* WHAT TO WORK ON:
In the material below, find each line with the string "computer" and copy it.

═════ GIVEN DATA

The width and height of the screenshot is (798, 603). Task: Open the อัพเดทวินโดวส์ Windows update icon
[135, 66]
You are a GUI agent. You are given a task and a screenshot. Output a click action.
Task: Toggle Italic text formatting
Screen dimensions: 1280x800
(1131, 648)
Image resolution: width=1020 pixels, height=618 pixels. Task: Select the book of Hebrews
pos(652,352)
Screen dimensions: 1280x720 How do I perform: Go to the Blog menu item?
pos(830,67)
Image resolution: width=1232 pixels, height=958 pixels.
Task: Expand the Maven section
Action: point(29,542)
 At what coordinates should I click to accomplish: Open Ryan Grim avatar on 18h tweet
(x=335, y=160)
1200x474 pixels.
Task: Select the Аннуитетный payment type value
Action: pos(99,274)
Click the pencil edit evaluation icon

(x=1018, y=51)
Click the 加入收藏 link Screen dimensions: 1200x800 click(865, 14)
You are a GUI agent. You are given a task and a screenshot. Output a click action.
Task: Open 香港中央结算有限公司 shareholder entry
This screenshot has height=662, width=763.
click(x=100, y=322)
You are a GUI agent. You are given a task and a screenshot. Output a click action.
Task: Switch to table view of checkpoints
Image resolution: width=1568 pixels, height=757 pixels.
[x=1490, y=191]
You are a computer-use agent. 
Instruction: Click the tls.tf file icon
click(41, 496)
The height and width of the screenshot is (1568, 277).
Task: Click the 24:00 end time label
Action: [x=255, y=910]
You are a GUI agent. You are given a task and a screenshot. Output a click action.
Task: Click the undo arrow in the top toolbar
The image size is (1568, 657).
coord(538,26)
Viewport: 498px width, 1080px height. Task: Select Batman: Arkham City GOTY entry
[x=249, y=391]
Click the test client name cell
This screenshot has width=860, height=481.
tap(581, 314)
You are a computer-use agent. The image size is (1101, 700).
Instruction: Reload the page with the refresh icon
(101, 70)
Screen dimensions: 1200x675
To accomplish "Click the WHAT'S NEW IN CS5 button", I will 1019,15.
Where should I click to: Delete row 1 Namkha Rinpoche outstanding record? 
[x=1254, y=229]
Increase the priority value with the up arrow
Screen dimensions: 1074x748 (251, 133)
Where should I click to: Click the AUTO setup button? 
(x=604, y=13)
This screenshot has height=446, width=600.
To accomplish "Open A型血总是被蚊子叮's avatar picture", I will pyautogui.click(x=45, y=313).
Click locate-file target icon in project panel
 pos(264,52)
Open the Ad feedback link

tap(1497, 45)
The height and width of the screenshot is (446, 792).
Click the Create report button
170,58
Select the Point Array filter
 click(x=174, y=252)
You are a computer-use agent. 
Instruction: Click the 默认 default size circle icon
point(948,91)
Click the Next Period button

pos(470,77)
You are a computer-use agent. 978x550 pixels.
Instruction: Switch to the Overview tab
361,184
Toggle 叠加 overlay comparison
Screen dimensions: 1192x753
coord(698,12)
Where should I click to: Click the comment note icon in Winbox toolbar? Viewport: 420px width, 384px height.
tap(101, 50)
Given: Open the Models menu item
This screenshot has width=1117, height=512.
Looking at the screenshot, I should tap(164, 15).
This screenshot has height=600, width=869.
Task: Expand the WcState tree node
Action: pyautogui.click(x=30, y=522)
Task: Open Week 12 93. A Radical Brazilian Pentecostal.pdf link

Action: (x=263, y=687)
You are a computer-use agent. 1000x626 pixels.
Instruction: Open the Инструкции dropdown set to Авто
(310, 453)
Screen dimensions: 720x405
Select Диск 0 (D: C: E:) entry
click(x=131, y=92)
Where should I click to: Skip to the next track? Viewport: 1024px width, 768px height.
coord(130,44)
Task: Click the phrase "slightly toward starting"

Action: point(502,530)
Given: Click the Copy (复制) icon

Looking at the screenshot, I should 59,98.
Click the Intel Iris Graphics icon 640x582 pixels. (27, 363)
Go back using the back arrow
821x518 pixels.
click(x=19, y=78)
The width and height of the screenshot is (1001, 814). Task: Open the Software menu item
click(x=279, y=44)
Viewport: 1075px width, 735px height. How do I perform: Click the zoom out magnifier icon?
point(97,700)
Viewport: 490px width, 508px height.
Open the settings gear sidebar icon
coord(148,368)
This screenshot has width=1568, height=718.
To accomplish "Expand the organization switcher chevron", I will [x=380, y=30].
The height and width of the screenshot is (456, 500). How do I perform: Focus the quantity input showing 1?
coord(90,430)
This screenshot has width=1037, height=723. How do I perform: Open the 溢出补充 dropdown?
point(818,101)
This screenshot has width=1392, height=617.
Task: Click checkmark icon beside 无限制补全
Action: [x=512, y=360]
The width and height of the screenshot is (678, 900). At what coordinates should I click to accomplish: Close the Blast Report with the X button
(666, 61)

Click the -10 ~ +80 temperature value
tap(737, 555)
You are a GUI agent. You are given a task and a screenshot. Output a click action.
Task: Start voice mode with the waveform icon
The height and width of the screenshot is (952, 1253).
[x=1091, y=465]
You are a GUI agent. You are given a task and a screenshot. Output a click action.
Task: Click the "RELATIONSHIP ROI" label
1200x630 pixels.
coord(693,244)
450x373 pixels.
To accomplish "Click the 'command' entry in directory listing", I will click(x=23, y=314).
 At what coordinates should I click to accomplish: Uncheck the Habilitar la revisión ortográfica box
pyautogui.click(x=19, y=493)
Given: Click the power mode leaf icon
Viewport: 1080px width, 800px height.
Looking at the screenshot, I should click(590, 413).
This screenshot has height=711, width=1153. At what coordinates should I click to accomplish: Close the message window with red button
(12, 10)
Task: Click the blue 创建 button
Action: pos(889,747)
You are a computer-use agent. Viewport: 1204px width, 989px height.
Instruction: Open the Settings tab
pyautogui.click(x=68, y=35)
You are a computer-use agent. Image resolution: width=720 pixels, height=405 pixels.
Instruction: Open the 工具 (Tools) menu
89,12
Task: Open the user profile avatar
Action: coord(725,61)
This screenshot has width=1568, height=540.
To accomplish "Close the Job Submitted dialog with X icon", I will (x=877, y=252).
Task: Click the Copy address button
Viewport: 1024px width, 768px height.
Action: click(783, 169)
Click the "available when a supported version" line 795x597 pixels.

══════════

* ANSWER AREA:
You are a computer-use agent. 
You are a computer-use agent. The image size is (1101, 700).
You are a computer-use agent. 
You are a computer-use agent. 978x550 pixels.
You are a computer-use agent. 1000x626 pixels.
You are a computer-use agent. Viewport: 1204px width, 989px height.
You are a computer-use agent. Image resolution: width=720 pixels, height=405 pixels.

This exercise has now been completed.